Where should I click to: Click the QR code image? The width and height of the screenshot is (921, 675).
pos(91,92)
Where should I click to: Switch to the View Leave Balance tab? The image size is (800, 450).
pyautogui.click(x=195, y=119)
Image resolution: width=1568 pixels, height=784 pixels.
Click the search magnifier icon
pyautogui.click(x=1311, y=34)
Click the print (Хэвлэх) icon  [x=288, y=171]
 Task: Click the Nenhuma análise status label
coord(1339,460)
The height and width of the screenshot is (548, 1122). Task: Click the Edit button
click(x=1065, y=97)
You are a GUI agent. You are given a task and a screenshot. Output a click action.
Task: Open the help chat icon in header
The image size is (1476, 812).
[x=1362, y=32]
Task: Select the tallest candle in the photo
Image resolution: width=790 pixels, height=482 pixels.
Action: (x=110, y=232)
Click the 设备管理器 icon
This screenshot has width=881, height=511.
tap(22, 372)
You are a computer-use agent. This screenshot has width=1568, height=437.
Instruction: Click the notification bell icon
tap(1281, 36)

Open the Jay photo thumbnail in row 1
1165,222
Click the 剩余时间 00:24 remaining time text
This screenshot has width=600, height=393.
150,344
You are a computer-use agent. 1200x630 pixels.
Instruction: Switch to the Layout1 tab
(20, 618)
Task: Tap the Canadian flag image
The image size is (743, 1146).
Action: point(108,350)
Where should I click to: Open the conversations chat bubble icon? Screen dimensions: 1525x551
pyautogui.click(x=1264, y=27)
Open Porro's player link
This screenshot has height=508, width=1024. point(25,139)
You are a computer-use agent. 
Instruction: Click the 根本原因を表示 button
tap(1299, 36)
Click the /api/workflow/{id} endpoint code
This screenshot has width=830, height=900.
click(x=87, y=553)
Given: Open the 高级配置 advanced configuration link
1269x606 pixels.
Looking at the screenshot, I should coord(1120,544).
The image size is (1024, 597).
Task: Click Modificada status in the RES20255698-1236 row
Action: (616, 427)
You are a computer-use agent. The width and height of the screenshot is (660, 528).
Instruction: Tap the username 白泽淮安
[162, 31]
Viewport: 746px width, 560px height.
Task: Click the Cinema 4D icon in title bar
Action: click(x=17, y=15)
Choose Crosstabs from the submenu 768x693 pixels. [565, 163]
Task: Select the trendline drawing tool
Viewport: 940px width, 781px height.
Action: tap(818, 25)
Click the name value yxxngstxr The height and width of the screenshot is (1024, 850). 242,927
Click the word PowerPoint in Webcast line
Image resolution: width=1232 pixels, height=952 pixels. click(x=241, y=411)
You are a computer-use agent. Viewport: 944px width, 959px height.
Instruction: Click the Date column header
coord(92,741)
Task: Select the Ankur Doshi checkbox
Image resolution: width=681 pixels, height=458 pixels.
◇ ◇ ◇
_What is asked:_ Reproduce all of the data above verbatim, line for line, without altering anything.

_Correct result:_
Where should I click to: Click the QR code image? The width and height of the screenshot is (921, 675).
pos(91,92)
Where should I click to: Switch to the View Leave Balance tab? The image size is (800, 450).
pyautogui.click(x=195, y=119)
Image resolution: width=1568 pixels, height=784 pixels.
Click the search magnifier icon
pyautogui.click(x=1311, y=34)
Click the print (Хэвлэх) icon  [x=288, y=171]
 Task: Click the Nenhuma análise status label
coord(1339,460)
The height and width of the screenshot is (548, 1122). Task: Click the Edit button
click(x=1065, y=97)
You are a GUI agent. You are given a task and a screenshot. Output a click action.
Task: Open the help chat icon in header
The image size is (1476, 812).
[x=1362, y=32]
Task: Select the tallest candle in the photo
Image resolution: width=790 pixels, height=482 pixels.
Action: (x=110, y=232)
Click the 设备管理器 icon
This screenshot has width=881, height=511.
tap(22, 372)
You are a computer-use agent. This screenshot has width=1568, height=437.
Instruction: Click the notification bell icon
tap(1281, 36)

Open the Jay photo thumbnail in row 1
1165,222
Click the 剩余时间 00:24 remaining time text
This screenshot has width=600, height=393.
150,344
You are a computer-use agent. 1200x630 pixels.
Instruction: Switch to the Layout1 tab
(20, 618)
Task: Tap the Canadian flag image
The image size is (743, 1146).
Action: point(108,350)
Where should I click to: Open the conversations chat bubble icon? Screen dimensions: 1525x551
pyautogui.click(x=1264, y=27)
Open Porro's player link
This screenshot has height=508, width=1024. point(25,139)
You are a computer-use agent. 
Instruction: Click the 根本原因を表示 button
tap(1299, 36)
Click the /api/workflow/{id} endpoint code
This screenshot has width=830, height=900.
click(x=87, y=553)
Given: Open the 高级配置 advanced configuration link
1269x606 pixels.
Looking at the screenshot, I should coord(1120,544).
The image size is (1024, 597).
Task: Click Modificada status in the RES20255698-1236 row
Action: (616, 427)
You are a computer-use agent. The width and height of the screenshot is (660, 528).
Instruction: Tap the username 白泽淮安
[162, 31]
Viewport: 746px width, 560px height.
Task: Click the Cinema 4D icon in title bar
Action: click(x=17, y=15)
Choose Crosstabs from the submenu 768x693 pixels. [565, 163]
Task: Select the trendline drawing tool
Viewport: 940px width, 781px height.
Action: tap(818, 25)
Click the name value yxxngstxr The height and width of the screenshot is (1024, 850). 242,927
Click the word PowerPoint in Webcast line
Image resolution: width=1232 pixels, height=952 pixels. click(x=241, y=411)
You are a computer-use agent. Viewport: 944px width, 959px height.
Instruction: Click the Date column header
coord(92,741)
Task: Select the Ankur Doshi checkbox
Image resolution: width=681 pixels, height=458 pixels.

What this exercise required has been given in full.